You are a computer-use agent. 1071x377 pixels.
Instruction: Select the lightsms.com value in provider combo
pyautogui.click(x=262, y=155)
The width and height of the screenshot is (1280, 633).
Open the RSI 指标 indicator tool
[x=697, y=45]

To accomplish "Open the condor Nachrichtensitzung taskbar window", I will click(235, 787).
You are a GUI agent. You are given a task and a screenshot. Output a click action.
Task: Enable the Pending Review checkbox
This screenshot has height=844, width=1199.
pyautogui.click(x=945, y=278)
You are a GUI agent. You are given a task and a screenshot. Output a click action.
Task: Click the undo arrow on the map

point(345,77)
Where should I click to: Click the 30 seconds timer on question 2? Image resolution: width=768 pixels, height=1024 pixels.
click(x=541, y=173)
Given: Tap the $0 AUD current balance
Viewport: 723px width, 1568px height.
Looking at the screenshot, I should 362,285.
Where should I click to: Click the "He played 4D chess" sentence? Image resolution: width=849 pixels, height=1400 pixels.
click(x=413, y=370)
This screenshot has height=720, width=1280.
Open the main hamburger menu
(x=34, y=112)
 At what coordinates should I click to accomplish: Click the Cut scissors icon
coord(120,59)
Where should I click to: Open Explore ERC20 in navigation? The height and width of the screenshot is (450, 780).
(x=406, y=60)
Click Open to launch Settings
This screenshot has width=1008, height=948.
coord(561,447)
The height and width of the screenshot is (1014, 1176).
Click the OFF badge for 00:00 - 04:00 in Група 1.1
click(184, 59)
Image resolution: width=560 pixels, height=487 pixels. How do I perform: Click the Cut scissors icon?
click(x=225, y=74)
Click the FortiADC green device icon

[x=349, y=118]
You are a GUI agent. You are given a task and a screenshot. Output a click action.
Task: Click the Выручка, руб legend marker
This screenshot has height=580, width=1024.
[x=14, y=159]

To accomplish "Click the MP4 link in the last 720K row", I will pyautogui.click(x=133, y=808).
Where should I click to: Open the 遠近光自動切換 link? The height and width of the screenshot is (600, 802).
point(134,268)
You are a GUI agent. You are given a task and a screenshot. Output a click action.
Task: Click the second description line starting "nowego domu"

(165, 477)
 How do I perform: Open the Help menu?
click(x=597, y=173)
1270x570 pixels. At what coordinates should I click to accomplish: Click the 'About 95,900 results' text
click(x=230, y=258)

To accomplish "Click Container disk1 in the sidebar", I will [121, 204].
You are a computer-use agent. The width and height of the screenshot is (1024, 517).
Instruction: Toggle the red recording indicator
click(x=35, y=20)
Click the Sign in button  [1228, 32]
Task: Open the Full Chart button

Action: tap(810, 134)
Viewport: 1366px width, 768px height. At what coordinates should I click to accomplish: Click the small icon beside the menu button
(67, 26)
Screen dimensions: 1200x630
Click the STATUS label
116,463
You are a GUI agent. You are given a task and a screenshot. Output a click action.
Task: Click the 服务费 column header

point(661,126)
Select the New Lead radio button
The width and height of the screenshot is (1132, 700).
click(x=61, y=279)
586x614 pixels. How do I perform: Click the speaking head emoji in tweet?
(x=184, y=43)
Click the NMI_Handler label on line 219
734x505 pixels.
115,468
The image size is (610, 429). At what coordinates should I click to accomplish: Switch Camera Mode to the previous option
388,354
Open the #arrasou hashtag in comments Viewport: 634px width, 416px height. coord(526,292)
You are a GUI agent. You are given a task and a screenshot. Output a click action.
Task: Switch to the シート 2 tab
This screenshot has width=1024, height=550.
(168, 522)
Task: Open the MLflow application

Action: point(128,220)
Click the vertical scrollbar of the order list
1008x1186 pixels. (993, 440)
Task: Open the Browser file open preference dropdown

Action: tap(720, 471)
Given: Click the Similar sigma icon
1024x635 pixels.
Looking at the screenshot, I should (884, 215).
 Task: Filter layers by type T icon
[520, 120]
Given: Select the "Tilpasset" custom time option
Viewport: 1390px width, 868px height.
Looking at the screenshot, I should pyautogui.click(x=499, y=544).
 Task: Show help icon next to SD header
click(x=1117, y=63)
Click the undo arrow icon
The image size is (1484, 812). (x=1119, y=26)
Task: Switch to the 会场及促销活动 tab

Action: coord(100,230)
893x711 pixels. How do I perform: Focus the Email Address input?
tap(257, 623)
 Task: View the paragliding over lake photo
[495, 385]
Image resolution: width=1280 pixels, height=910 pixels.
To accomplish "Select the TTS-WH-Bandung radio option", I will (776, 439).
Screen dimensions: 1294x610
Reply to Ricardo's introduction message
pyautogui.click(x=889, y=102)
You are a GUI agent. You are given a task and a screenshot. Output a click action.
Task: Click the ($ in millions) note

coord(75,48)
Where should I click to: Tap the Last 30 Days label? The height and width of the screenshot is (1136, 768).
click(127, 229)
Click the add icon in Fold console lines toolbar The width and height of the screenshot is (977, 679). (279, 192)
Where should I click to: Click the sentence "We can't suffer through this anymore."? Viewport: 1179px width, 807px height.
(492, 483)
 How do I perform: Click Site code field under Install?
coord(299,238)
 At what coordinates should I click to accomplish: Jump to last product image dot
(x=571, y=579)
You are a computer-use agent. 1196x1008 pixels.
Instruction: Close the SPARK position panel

───

__WHAT YOU ARE ASKED TO DO__. Return the complete material exactly as it appears.

__TASK ANSWER__.
You are a computer-use agent. 1071x377 pixels.
Instruction: Select the lightsms.com value in provider combo
pyautogui.click(x=262, y=155)
The width and height of the screenshot is (1280, 633).
Open the RSI 指标 indicator tool
[x=697, y=45]

To accomplish "Open the condor Nachrichtensitzung taskbar window", I will click(235, 787).
You are a GUI agent. You are given a task and a screenshot. Output a click action.
Task: Enable the Pending Review checkbox
This screenshot has height=844, width=1199.
pyautogui.click(x=945, y=278)
You are a GUI agent. You are given a task and a screenshot. Output a click action.
Task: Click the undo arrow on the map

point(345,77)
Where should I click to: Click the 30 seconds timer on question 2? Image resolution: width=768 pixels, height=1024 pixels.
click(x=541, y=173)
Given: Tap the $0 AUD current balance
Viewport: 723px width, 1568px height.
Looking at the screenshot, I should 362,285.
Where should I click to: Click the "He played 4D chess" sentence? Image resolution: width=849 pixels, height=1400 pixels.
click(x=413, y=370)
This screenshot has height=720, width=1280.
Open the main hamburger menu
(x=34, y=112)
 At what coordinates should I click to accomplish: Click the Cut scissors icon
coord(120,59)
Where should I click to: Open Explore ERC20 in navigation? The height and width of the screenshot is (450, 780).
(x=406, y=60)
Click Open to launch Settings
This screenshot has width=1008, height=948.
coord(561,447)
The height and width of the screenshot is (1014, 1176).
Click the OFF badge for 00:00 - 04:00 in Група 1.1
click(184, 59)
Image resolution: width=560 pixels, height=487 pixels. How do I perform: Click the Cut scissors icon?
click(x=225, y=74)
Click the FortiADC green device icon

[x=349, y=118]
You are a GUI agent. You are given a task and a screenshot. Output a click action.
Task: Click the Выручка, руб legend marker
This screenshot has height=580, width=1024.
[x=14, y=159]

To accomplish "Click the MP4 link in the last 720K row", I will pyautogui.click(x=133, y=808).
Where should I click to: Open the 遠近光自動切換 link? The height and width of the screenshot is (600, 802).
point(134,268)
You are a GUI agent. You are given a task and a screenshot. Output a click action.
Task: Click the second description line starting "nowego domu"

(165, 477)
 How do I perform: Open the Help menu?
click(x=597, y=173)
1270x570 pixels. At what coordinates should I click to accomplish: Click the 'About 95,900 results' text
click(x=230, y=258)

To accomplish "Click Container disk1 in the sidebar", I will [121, 204].
You are a computer-use agent. The width and height of the screenshot is (1024, 517).
Instruction: Toggle the red recording indicator
click(x=35, y=20)
Click the Sign in button  [1228, 32]
Task: Open the Full Chart button

Action: tap(810, 134)
Viewport: 1366px width, 768px height. At what coordinates should I click to accomplish: Click the small icon beside the menu button
(67, 26)
Screen dimensions: 1200x630
Click the STATUS label
116,463
You are a GUI agent. You are given a task and a screenshot. Output a click action.
Task: Click the 服务费 column header

point(661,126)
Select the New Lead radio button
The width and height of the screenshot is (1132, 700).
click(x=61, y=279)
586x614 pixels. How do I perform: Click the speaking head emoji in tweet?
(x=184, y=43)
Click the NMI_Handler label on line 219
734x505 pixels.
115,468
The image size is (610, 429). At what coordinates should I click to accomplish: Switch Camera Mode to the previous option
388,354
Open the #arrasou hashtag in comments Viewport: 634px width, 416px height. coord(526,292)
You are a GUI agent. You are given a task and a screenshot. Output a click action.
Task: Switch to the シート 2 tab
This screenshot has width=1024, height=550.
(168, 522)
Task: Open the MLflow application

Action: point(128,220)
Click the vertical scrollbar of the order list
1008x1186 pixels. (993, 440)
Task: Open the Browser file open preference dropdown

Action: tap(720, 471)
Given: Click the Similar sigma icon
1024x635 pixels.
Looking at the screenshot, I should (884, 215).
 Task: Filter layers by type T icon
[520, 120]
Given: Select the "Tilpasset" custom time option
Viewport: 1390px width, 868px height.
Looking at the screenshot, I should pyautogui.click(x=499, y=544).
 Task: Show help icon next to SD header
click(x=1117, y=63)
Click the undo arrow icon
The image size is (1484, 812). (x=1119, y=26)
Task: Switch to the 会场及促销活动 tab

Action: coord(100,230)
893x711 pixels. How do I perform: Focus the Email Address input?
tap(257, 623)
 Task: View the paragliding over lake photo
[495, 385]
Image resolution: width=1280 pixels, height=910 pixels.
To accomplish "Select the TTS-WH-Bandung radio option", I will (776, 439).
Screen dimensions: 1294x610
Reply to Ricardo's introduction message
pyautogui.click(x=889, y=102)
You are a GUI agent. You are given a task and a screenshot. Output a click action.
Task: Click the ($ in millions) note

coord(75,48)
Where should I click to: Tap the Last 30 Days label? The height and width of the screenshot is (1136, 768).
click(127, 229)
Click the add icon in Fold console lines toolbar The width and height of the screenshot is (977, 679). (279, 192)
Where should I click to: Click the sentence "We can't suffer through this anymore."? Viewport: 1179px width, 807px height.
(492, 483)
 How do I perform: Click Site code field under Install?
coord(299,238)
 At what coordinates should I click to accomplish: Jump to last product image dot
(x=571, y=579)
You are a computer-use agent. 1196x1008 pixels.
Instruction: Close the SPARK position panel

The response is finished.